Microsoft mitigated ‘largest ever’ 2.4Tbps DDoS attack


Zach Marzouk

12 Oct, 2021

Microsoft claims to have mitigated a record 2.4Tbps DDoS attack targeting one of its Azure customers in Europe during the last week of August.

The company said the attack was140% larger than than the highest attack bandwidth volume Microsoft recorded in 2020 and higher than any network volumetric event previously detected on Azure. It also surpasses the previous largest DDoS attack, which peaked at 2.3Tbps and was directed at Amazon Web Services (AWS) last year.

It said the attack traffic originated from around 70,000 sources and from multiple countries in the Asia-Pacific region, including Malaysia, Vietnam, Japan, and China, as well as the US. The attack spanned over 10 minutes with very short-lived bursts, each ramping up in seconds to terabit volumes.

The company monitored three main peaks, the first at 2.4Tbps, the second at 0.55Tbps, and the third at 1.7Tbps.

Microsoft’s attack mitigation lifecycle is orchestrated by its control plan logic that dynamically allocates mitigation resources to the most optimal locations, closest to the attack sources. This meant that the attack traffic, which originated in the Asia-Pacific region and the US, did not reach the customer region but was instead mitigated at the source countries.

“Azure’s DDoS mitigation employs fast detection and mitigation of large attacks by continuously monitoring our infrastructure at many points across the network,” said Amir Dahan, senior programme manager at Azure Networking.

“When deviations from baselines are extremely large, our DDoS control plane logic cuts through normal detection steps, needed for lower-volume floods, to immediately kick-in mitigation.

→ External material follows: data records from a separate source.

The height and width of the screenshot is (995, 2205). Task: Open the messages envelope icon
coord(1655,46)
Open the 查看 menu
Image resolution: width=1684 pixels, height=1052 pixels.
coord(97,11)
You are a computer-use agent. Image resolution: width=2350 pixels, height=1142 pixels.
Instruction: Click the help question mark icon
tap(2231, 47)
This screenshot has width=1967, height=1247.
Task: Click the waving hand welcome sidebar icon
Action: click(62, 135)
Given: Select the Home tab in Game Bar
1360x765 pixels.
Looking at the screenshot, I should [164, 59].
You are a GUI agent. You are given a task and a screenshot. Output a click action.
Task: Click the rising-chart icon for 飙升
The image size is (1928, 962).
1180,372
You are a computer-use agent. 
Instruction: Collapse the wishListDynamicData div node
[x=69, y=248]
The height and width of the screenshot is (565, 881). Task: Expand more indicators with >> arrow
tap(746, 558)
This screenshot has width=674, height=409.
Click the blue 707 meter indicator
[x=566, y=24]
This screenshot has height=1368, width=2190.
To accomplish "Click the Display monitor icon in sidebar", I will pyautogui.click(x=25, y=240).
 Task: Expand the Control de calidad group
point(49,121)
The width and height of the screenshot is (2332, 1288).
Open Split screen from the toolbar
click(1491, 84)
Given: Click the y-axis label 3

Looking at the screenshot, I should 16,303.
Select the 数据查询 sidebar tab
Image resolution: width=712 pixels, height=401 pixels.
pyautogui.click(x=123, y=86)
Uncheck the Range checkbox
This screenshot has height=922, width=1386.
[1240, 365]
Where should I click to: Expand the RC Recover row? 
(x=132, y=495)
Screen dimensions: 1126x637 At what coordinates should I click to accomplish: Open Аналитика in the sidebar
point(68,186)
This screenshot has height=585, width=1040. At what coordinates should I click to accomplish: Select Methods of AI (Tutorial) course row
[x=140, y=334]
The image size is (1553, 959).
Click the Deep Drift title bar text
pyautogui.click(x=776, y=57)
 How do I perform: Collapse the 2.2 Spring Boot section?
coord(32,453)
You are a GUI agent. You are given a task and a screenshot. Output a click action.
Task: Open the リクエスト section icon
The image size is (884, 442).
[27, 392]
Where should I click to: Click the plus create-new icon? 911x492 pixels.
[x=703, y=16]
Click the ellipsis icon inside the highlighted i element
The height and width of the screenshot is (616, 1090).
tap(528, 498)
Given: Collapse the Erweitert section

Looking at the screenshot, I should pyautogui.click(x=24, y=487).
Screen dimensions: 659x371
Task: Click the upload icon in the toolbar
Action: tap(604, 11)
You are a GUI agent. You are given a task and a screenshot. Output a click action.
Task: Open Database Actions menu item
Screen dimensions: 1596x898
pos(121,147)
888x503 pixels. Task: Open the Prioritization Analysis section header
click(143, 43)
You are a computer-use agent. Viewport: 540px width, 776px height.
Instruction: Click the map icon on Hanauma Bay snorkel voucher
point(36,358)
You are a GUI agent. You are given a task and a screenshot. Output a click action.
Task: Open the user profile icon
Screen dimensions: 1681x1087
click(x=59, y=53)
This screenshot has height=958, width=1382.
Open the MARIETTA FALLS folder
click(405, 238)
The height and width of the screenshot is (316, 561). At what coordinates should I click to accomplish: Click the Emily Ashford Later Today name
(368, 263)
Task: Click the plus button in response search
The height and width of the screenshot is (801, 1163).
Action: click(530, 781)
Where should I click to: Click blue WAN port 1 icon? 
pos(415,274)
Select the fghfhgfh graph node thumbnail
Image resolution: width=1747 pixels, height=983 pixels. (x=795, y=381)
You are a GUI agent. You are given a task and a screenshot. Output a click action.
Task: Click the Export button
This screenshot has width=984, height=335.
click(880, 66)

This ensures the fastest time-to-mitigation and prevents collateral damage from such large attacks.”

Dahan added that the customer did not suffer any impact or downtime, but if they had been running their own data centre instead of using Azure, they would most probably have incurred extensive financial damage as well as other intangible costs.

In 2020, Google revealed its infrastructure absorbed a 2.5Tbps DDoS attack three years previous. The attack was the culmination of a six-month campaign launched by Chinese-backed hackers that used multiple methods of attack, which ultimately had no material impact.